Steven Soderbergh’s Behind The Candelabra has long been seen as the director’s swansong. The film aired on HBO in the US, but it was thankfully granted a cinematic release in the UK.

Soderbergh’s film is an intimate and often funny portrait of the relationship between Michael Douglas’ Liberace and Matt Damon’s Scott Thorson (it’s based on his memoir). It’s a small and confined drama – in fact Richard LaGravenese’s script often feels like a play as the action is played-out in close quarters. We get to live with these men and share their lives together.

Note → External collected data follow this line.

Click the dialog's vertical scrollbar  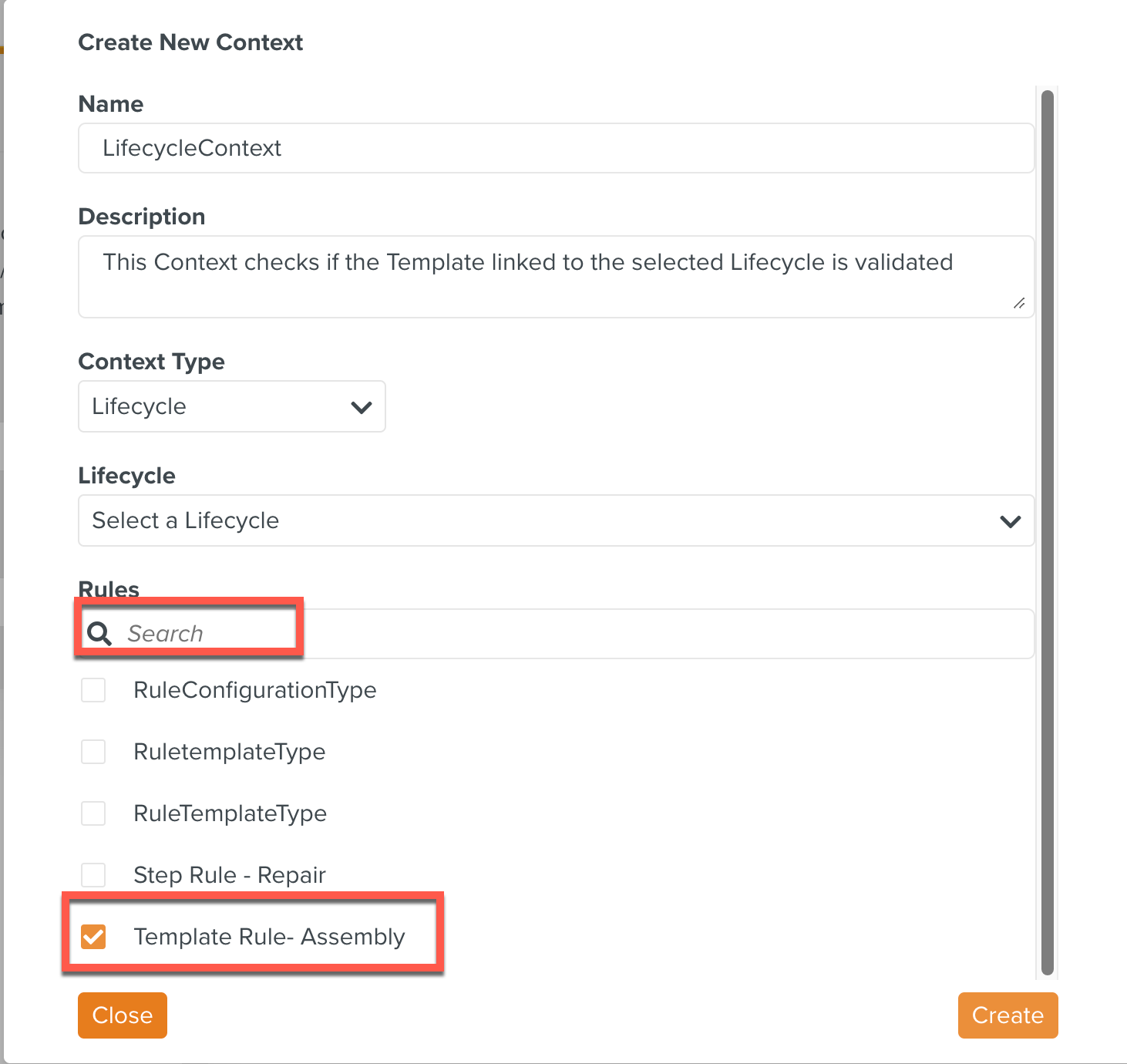(1047, 532)
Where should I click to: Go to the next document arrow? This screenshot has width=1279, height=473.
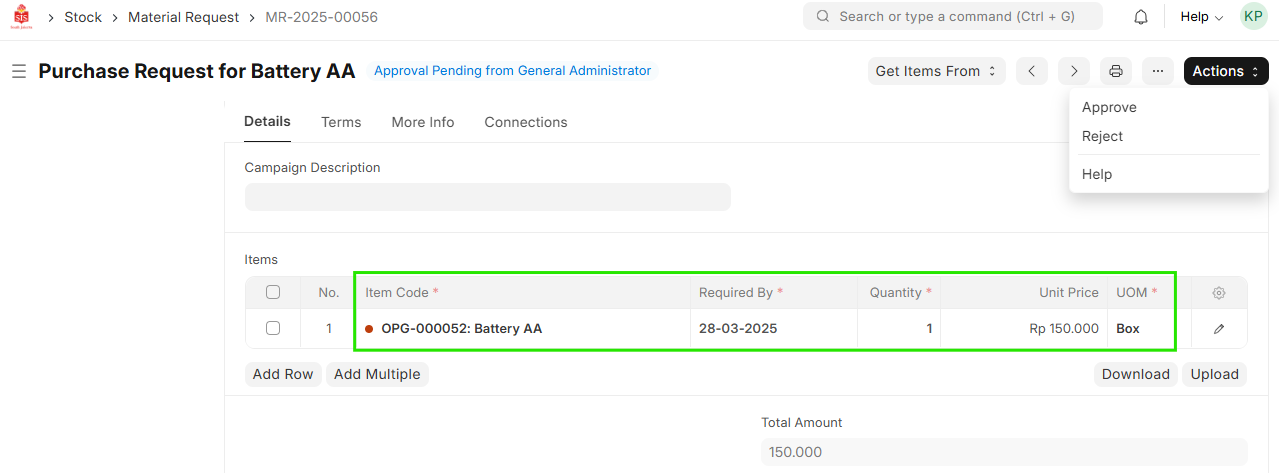tap(1073, 71)
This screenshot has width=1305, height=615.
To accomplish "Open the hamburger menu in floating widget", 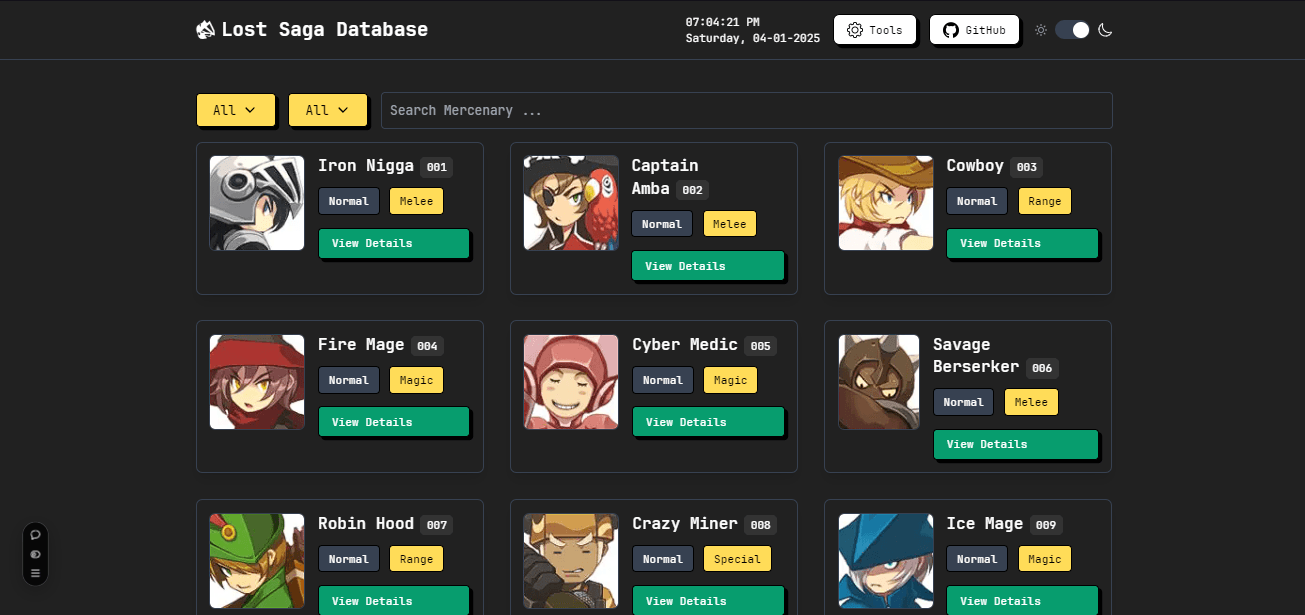I will click(x=36, y=573).
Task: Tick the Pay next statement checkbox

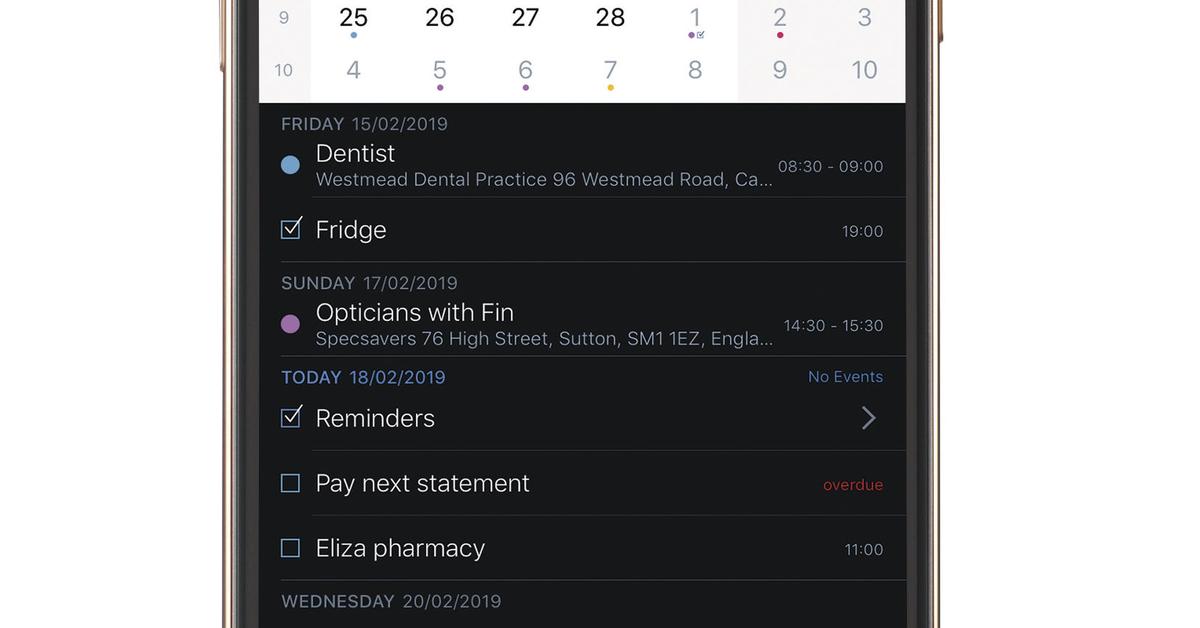Action: point(290,484)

Michael Douglas delivers a fearless performance as Liberace. If it’s not the best performance of his career, then it’s his most emotionally naked. He touches on moments here that are not only the culmination of his work as an actor, but also his life as a man. Douglas’ recent health troubles make the last act of the film even more poignant and there are moments here that ring emotionally true. This is a role that Douglas needed to play, and he gives it his all.

Matt Damon is equally impressive as Thorson, throwing raw passion and powerful paranoia into scenes with great fervour – this is without a doubt his finest screen moment. The now middle-aged actor may not be able to pass for the young man that Thorson was when he first met Liberace, but he brings a naiveté to the character, something he is able to build on as the film progresses.

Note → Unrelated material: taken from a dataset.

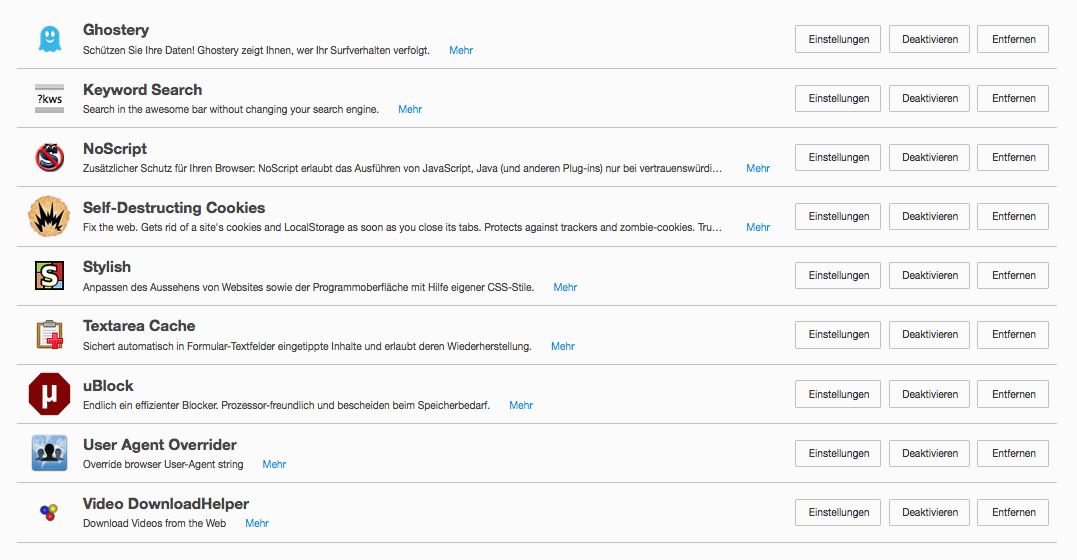The height and width of the screenshot is (560, 1077).
Task: Show more of the NoScript description
Action: (758, 168)
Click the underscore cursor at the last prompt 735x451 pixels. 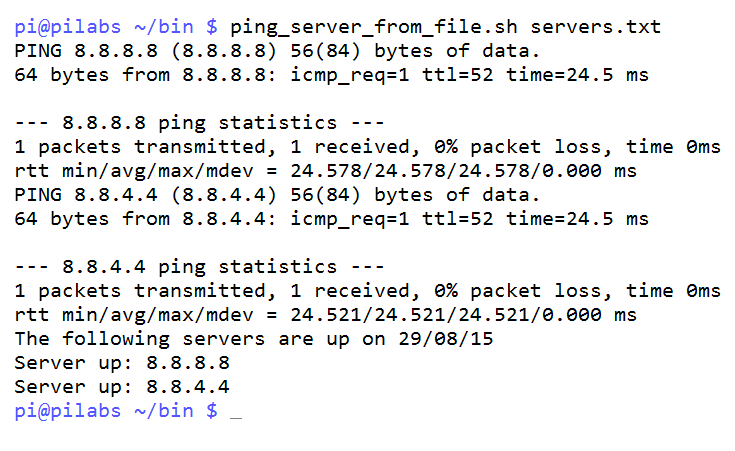235,414
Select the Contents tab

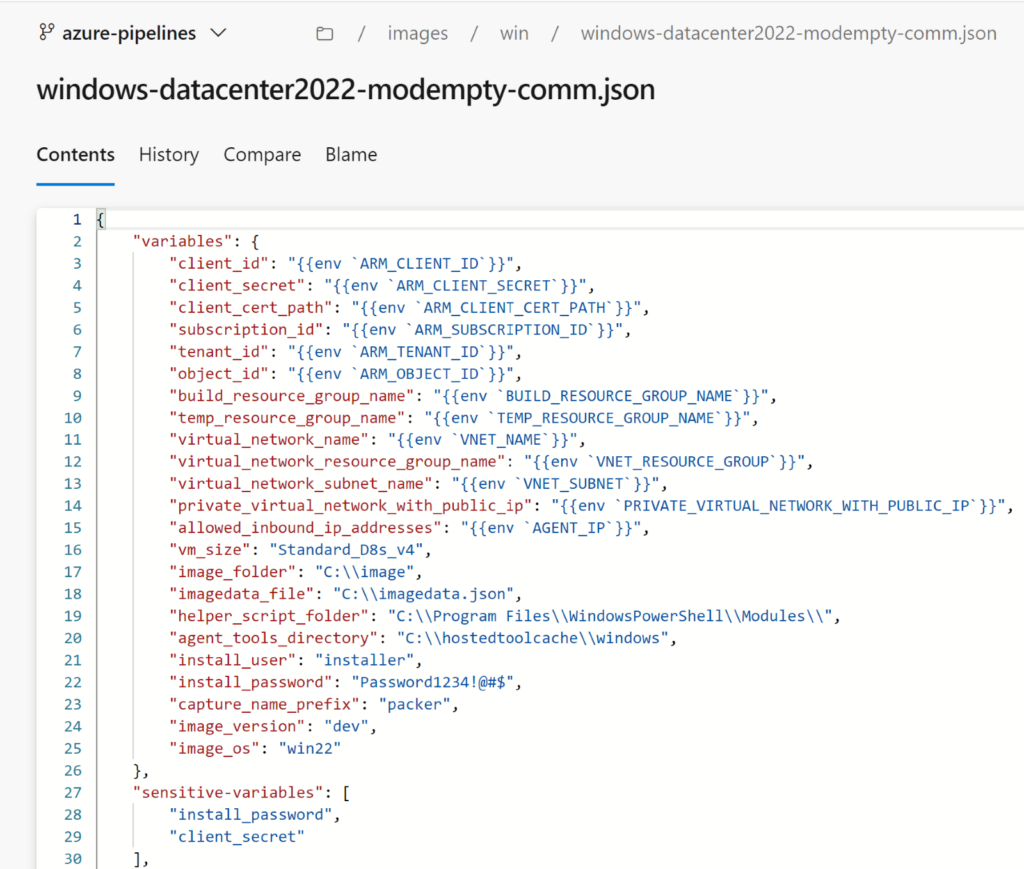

The supporting cast hits the right marks also. Debbie Reynolds has fun as Liberace’s sharp-witted mother, while Dan Aykroyd plays it straight as the pianist’s over-protective manager. However, the standout is Rob Lowe in an eye-watering role as Liberace’s plastic surgeon. He plays it for laughs but there’s demonic side to his character when Damon’s Thorson joins him in a Faustian pact.

Behind The Candelabra isn’t Soderbergh’s flashiest movie, he plays things very ‘straight’ visually. There are few cinematic flourishes– he knows that the performances are the focus here and he stands back and shoots things in such a way that you are drawn in.

Soderbergh’s going out on a cinematic high with Behind The Candelabra. He ditches the usual biopic format, deciding to focus on Liberace’s later life. He discards the star’s successful early years, showing him at his lowest emotional and creative ebb (when he was performing two shows a day in Las Vegas). It’s a clever move, even if we never do get to see the full illumination behind the candelabra.